The possibilities are limitless when it comes to customizing and modifying your pontoon boat. And although a lot of the changes you might try involve aesthetics and amenities, there are others that might deserve the same time and attention. Under-skinning for instance, might not be readily apparent, but it does serve a reasonable purpose.
Under-skinning was once recognized for its ability to help improve a pontoon boat’s speed. But these days, boat owners have found that it does a whole lot more than just that. Find out how to under-skin a pontoon boat and why you might want to consider doing it with this quick guide.
What is Under-Skinning and What is It For?
Under-skinning involves covering the underside of your boat with a sheet of aluminum, among other viable materials. This creates a smooth surface as opposed to the often irregular appearance that comes as a result of the cross-members that stretch between your tubes.

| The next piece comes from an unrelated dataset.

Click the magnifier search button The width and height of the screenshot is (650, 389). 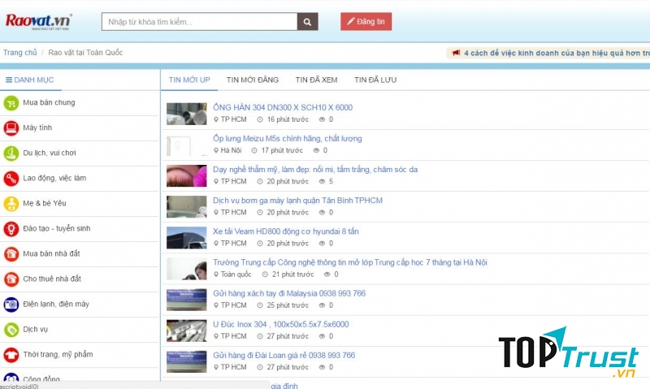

Back in the day, under-skinning was though to significantly improve a pontoon boat’s speed. But recent studies have found that the modification might add no more than 1-2 miles per hour to your top speed. However combined with other speed enhancing adjustments, underskinning may possibly produce more significant results.
While its speed benefits might not be too out-of-this-world, under-skinning also offers a bunch of other advantages that could make it a worthy addition to your boat. These include:
Plus, under-skinning is a pretty cheap job that you could do yourself over a weekend. So given that it can provide some pretty helpful advantages at such a low cost, it’s no surprise why so many pontoon boat owners have found it to be a worthy modification.
What You’ll Need
If you’re convinced that under-skinning is the right thing for you, then you’re going to need some supplies. These are some pretty common tools and materials, so you shouldn’t have too much trouble finding what you need. These include:
An Aluminum Sheet
Marine-grade aluminum proves to be the best material for the procedure. Not only is it impressively durable, but it’s also lightweight so you won’t have to worry about the sheet weighing down your boat. They’re available in a number of thicknesses, but a sheet at just 0.065” should be just right.
Check out the RMP 6061-T651 Aluminum Sheet.
You’d think that any nails or screws would do, but not quite. As any experienced boat owner knows, sticking together aluminum and low carbon metals will cause unpleasant electro-chemical reactions that could reduce the lifespan of your under-skinning project. Instead, go for stainless steel fasteners to secure the sheet against your cross beams. Don’t forget to get a set of rubber marine-grade washers to boot.
Of course, you’re going to need a handheld drill to push those fasteners in place. It should also come in handy for punching holes into the aluminum sheet so you can anticipate the placement of your fasteners.
Aside from all of that, you’re going to need the other basics like a pencil or marker, measuring tape, and maybe a pair of protective eye wear. You might also want to wear some work clothes since you’re going to be working underneath your boat.
We like the Dewalt Cordless Drill/ Driver Set.
How to Under-Skin a Pontoon Boat
Now that you’ve got everything you need, it’s time to get to work. Follow these steps to properly and safely under-skin your pontoon boat as efficiently as possible:
Measure Out the Sheet
When under-skinning a pontoon boat, you have one of two options. The first is to attach the aluminum sheet as one piece. The other is to cut it up into several panels before attaching them to the bottom of your boat.
The benefit of working with a single sheet of course is that you get a solid barrier against water and debris. It also turns out to be much smoother, which may marginally improve pontoon boat performance by streamlining the underside even further.
Then again, there are downsides. Working with one massive sheet can make the task doubly difficult. Unless you have an extra set of hands at the ready to help you with the installation, then you might find yourself wrestling with that sheet throughout the process.
On the other hand, you could always cut it up into lots of smaller pieces. This can be helpful in that it lets you work with smaller panels that are significantly easier to handle even if you’re on your own.
The drawback with this though is that you end up creating a bunch of seams that could allow water to penetrate the under-skin. This also turns out to be the cover’s weak spot where you might anticipate damage to start. And then of course there’s the fact that multiple pieces also reduces the streamlined effect that you might be going for.
Once you decide to go with a full sheet or a bunch of smaller ones, then you can measure the width of the sheet. As a general rule, you’re going to want to leave at least 0.5 inches of allowance on either side of the under-skin. This provides a way out for water, ensuring that moisture doesn’t stay stagnant between the under-skin and your boat’s underside.
Fasten Them in Place
Fastening the sheet in place is about as simple as drilling holes and securing the aluminum with your stainless steel fasteners. You can also use a center punch with self-tapping screws.
If you’ve chosen to go with a bunch of smaller sheets to make the installation easier, don’t forget to allow at least a 2 inch overlap at the seams. It’s also important to make sure that you position the seams right over the cross beams so there’s something underneath to secure against.
An Afternoon’s Work
When you find out how to under-skin a pontoon boat, you’ll see that it’s something you shouldn’t really have to pay a professional for. Simple, easy, and pretty straightforward, under-skinning is a cost effective way to improve performance and protect your boat - after just a weekend’s worth of moderate DIY work.